OBJECTIVE -
Put the material between the lines holding "Task: Click Activar registro privado button" and "The width and", inclusive, into a Markdown table with the columns Row and Line, one numbered row per line. Skip blank lines and leave the pictures out.

RECORDS -
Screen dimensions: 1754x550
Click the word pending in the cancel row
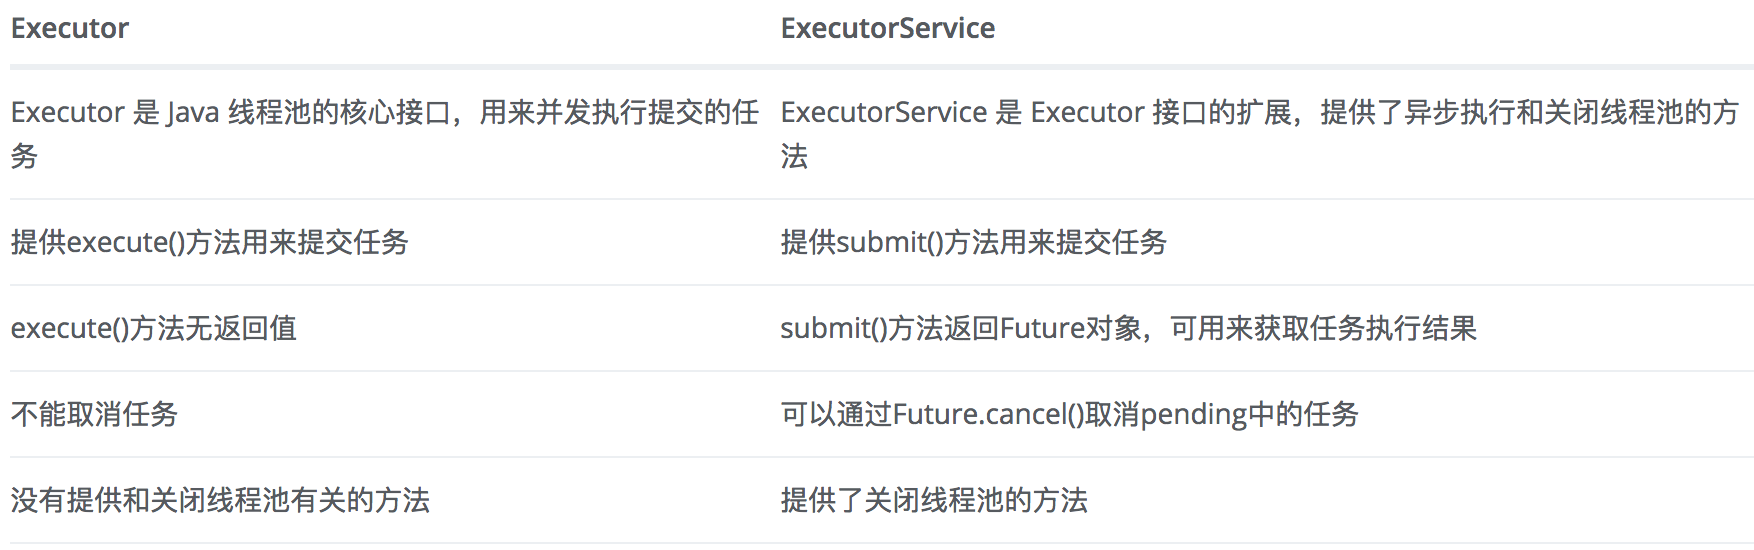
==
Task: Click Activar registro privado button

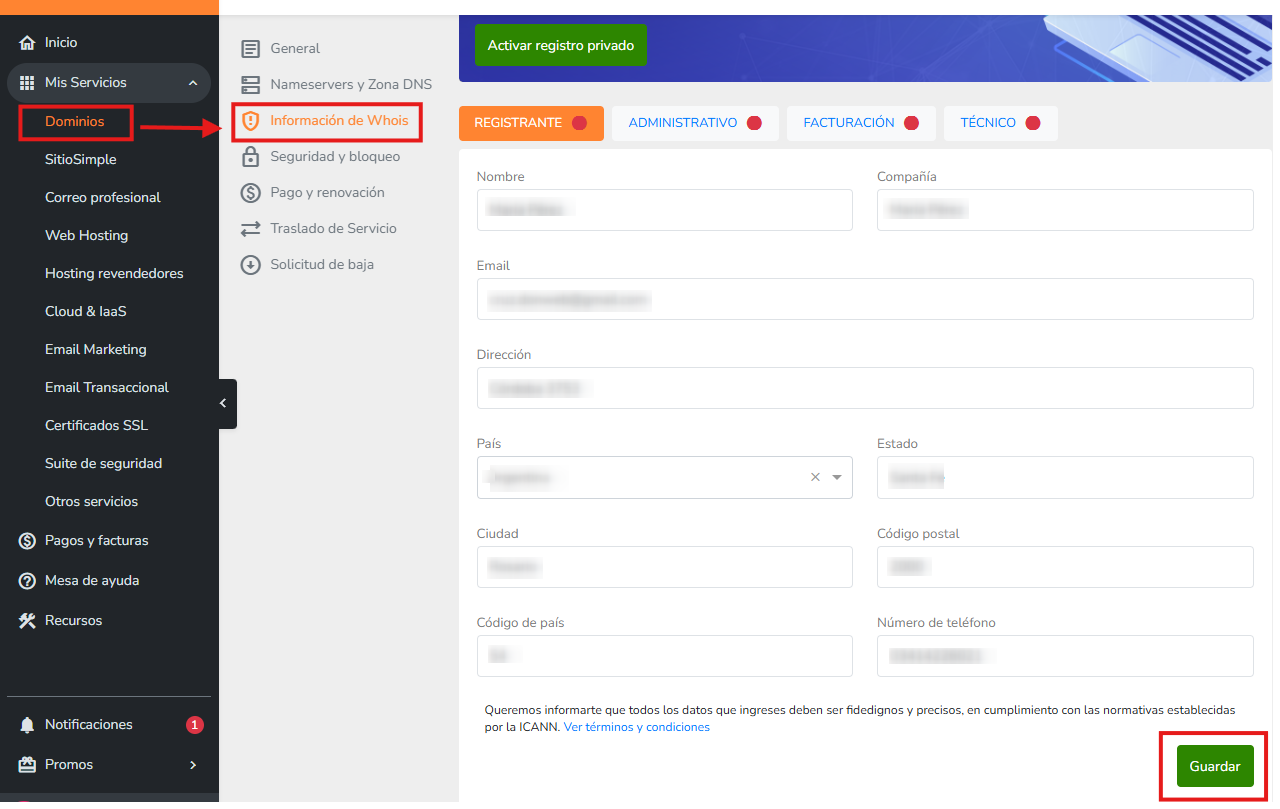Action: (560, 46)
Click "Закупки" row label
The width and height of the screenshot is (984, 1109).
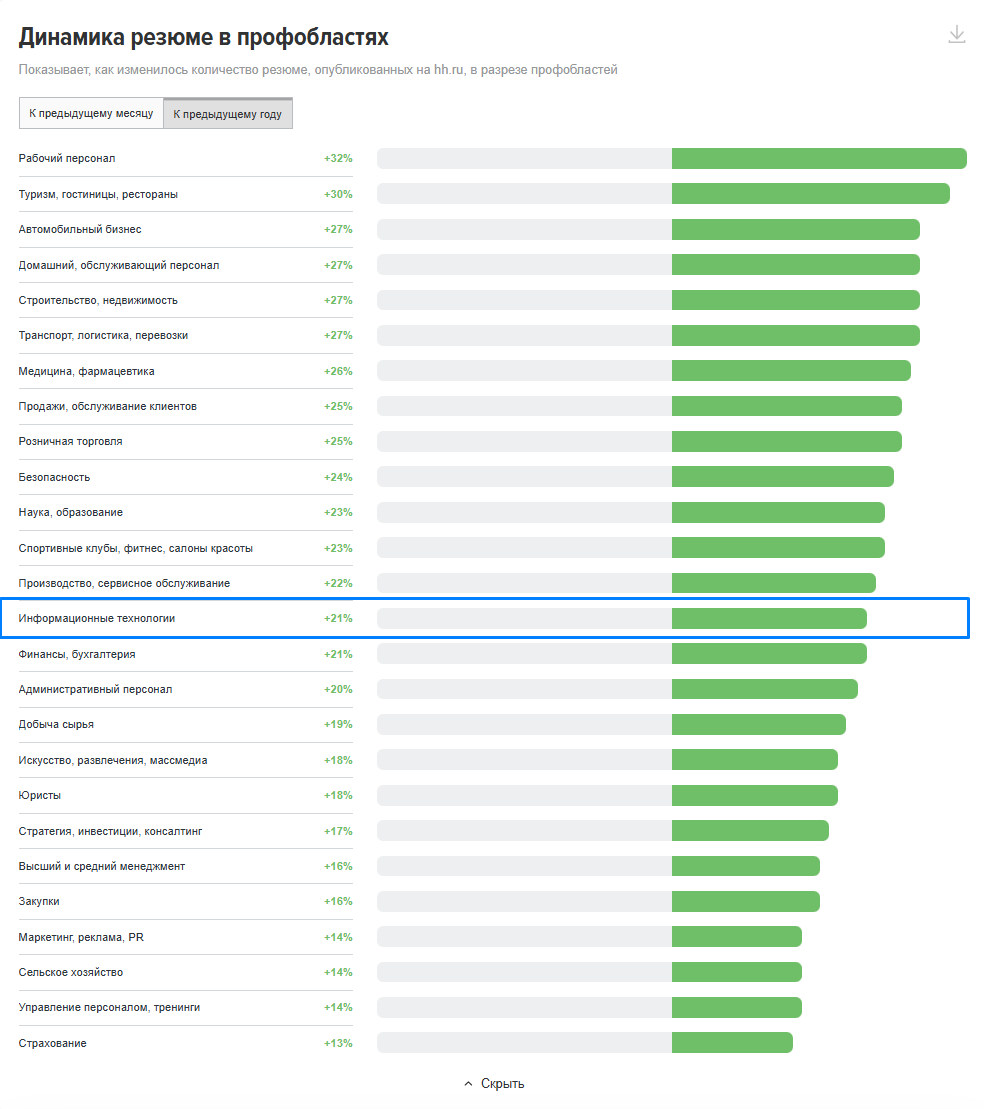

FINAL ANSWER -
| Row | Line |
|---|---|
| 1 | Task: Click Activar registro privado button |
| 2 | Action: (560, 46) |
| 3 | Click "Закупки" row label |
| 4 | The width and height of the screenshot is (984, 1109). |